Top of MATERIAL PROVIDED
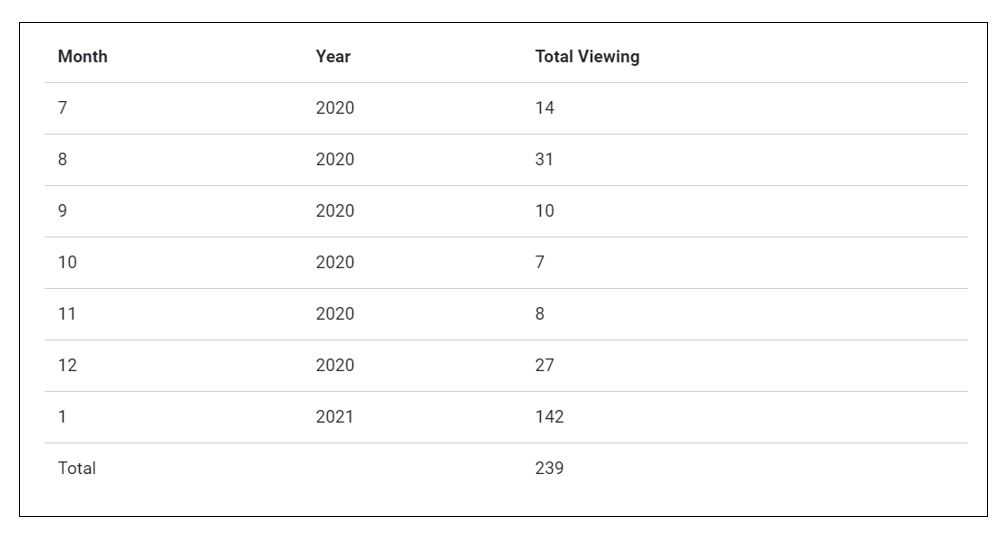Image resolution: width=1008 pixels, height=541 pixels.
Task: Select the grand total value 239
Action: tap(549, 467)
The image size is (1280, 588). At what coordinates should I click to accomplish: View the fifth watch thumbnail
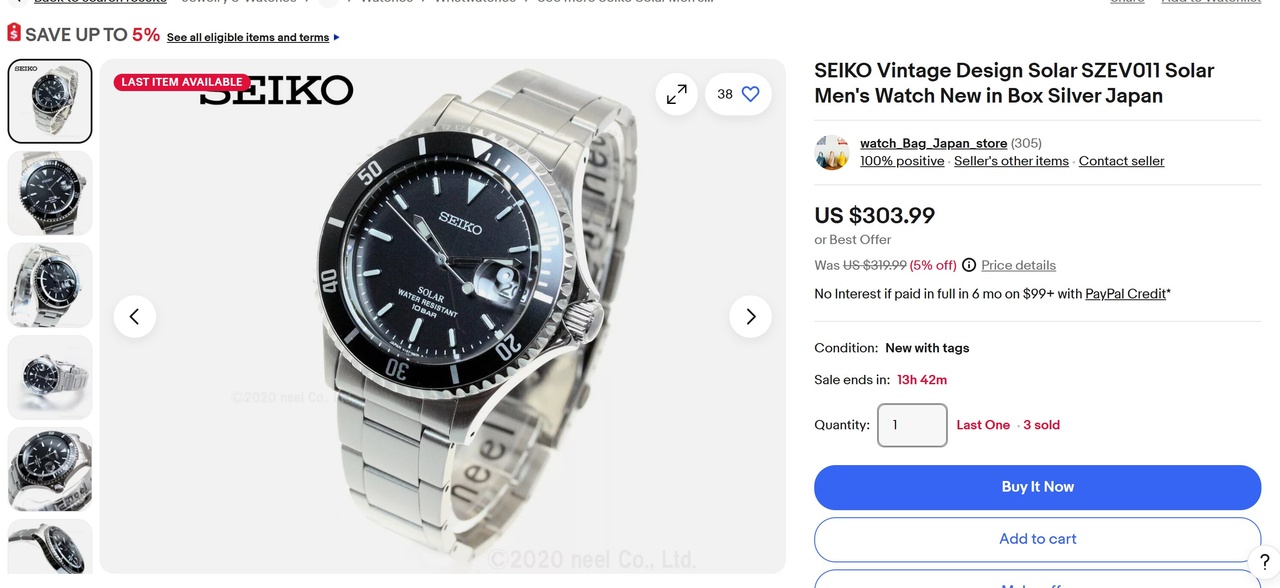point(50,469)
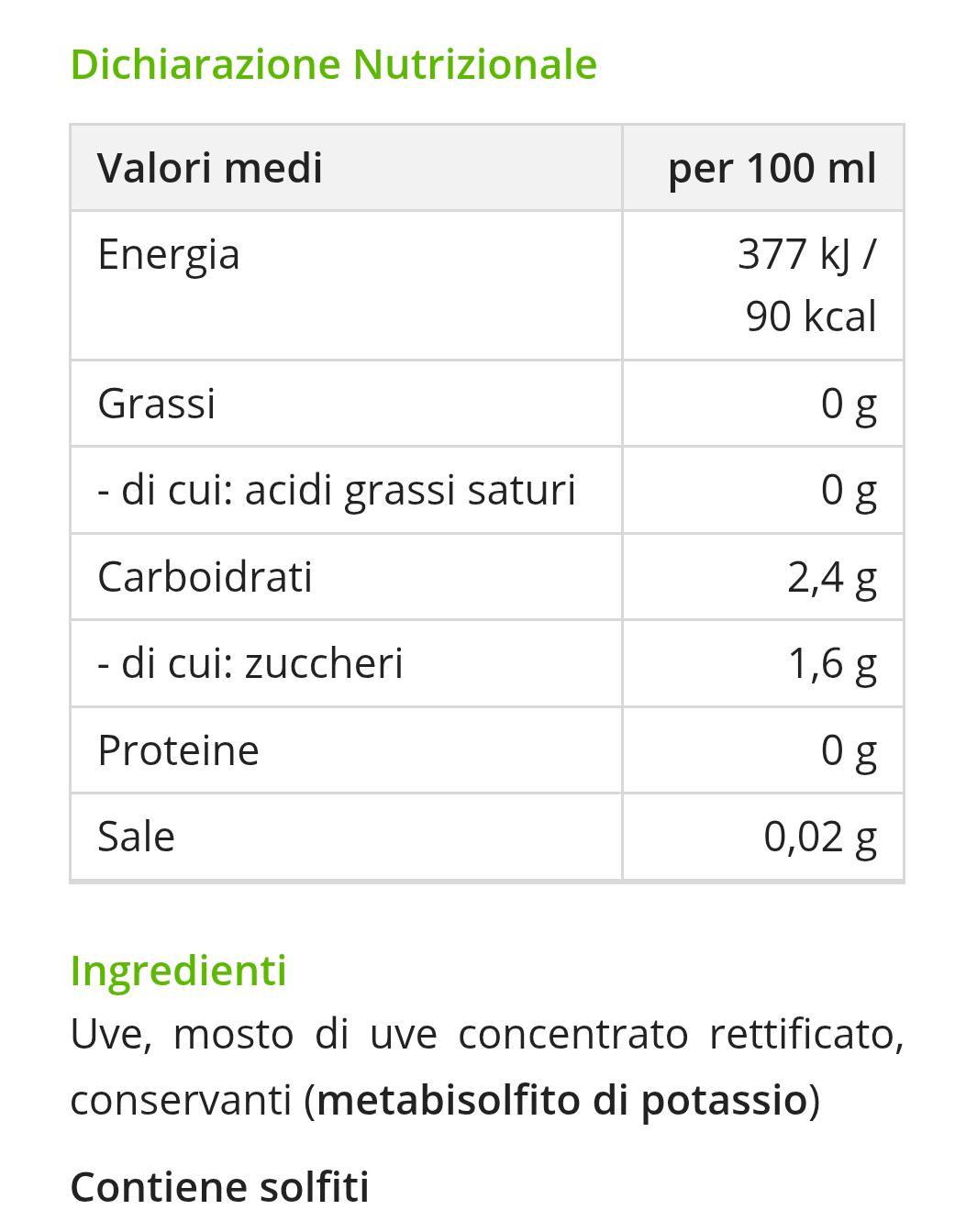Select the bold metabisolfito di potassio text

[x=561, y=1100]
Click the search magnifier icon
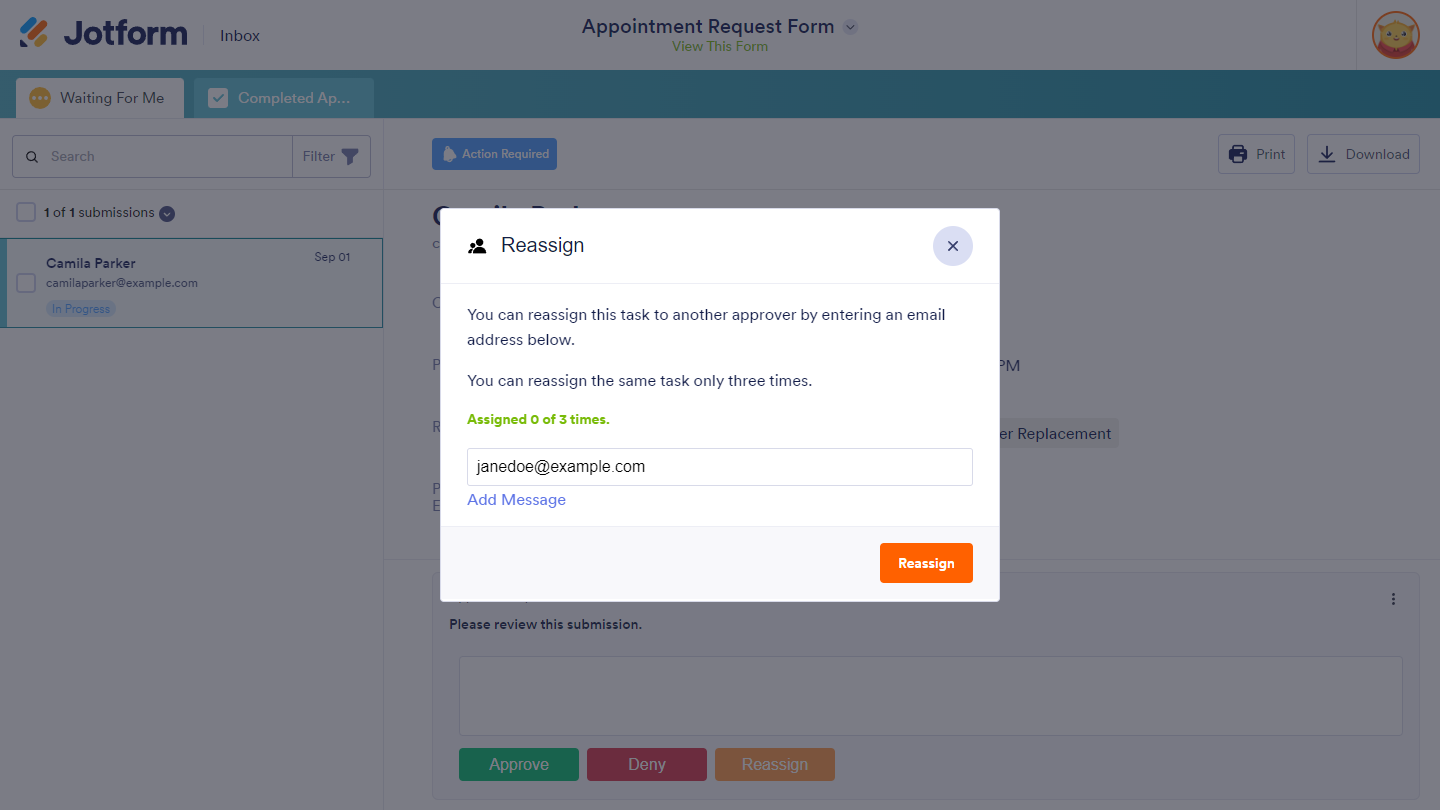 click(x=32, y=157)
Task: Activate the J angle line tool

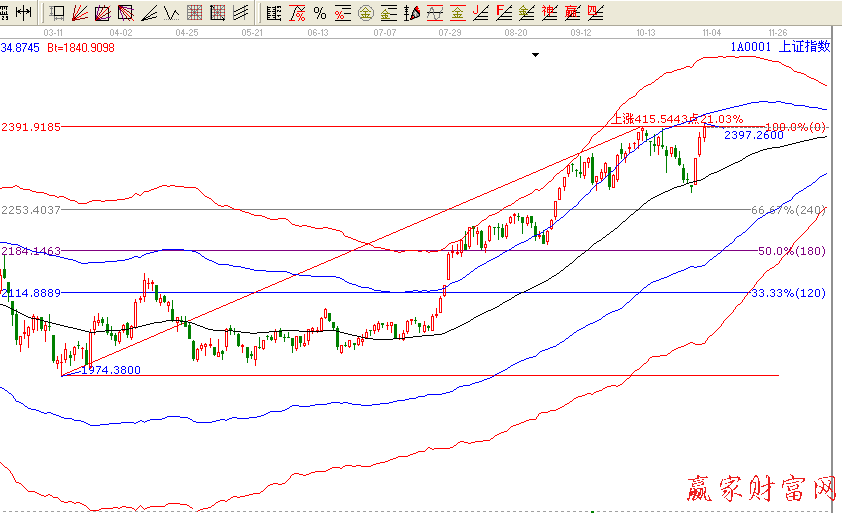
Bottom of MATERIAL PROVIDED
- [PROBLEM TO SOLVE]: Omit the pictures and print again exactly the lines from the one with "The image size" through the final line of the entries, both ends included.

- [RESULT OF THIS TASK]:
The image size is (1280, 588). At what coordinates should I click to accomplish: View the fifth watch thumbnail
point(50,469)
Select the bold metabisolfito di potassio text

[x=561, y=1100]
Click the search magnifier icon
 click(x=32, y=157)
Task: Activate the J angle line tool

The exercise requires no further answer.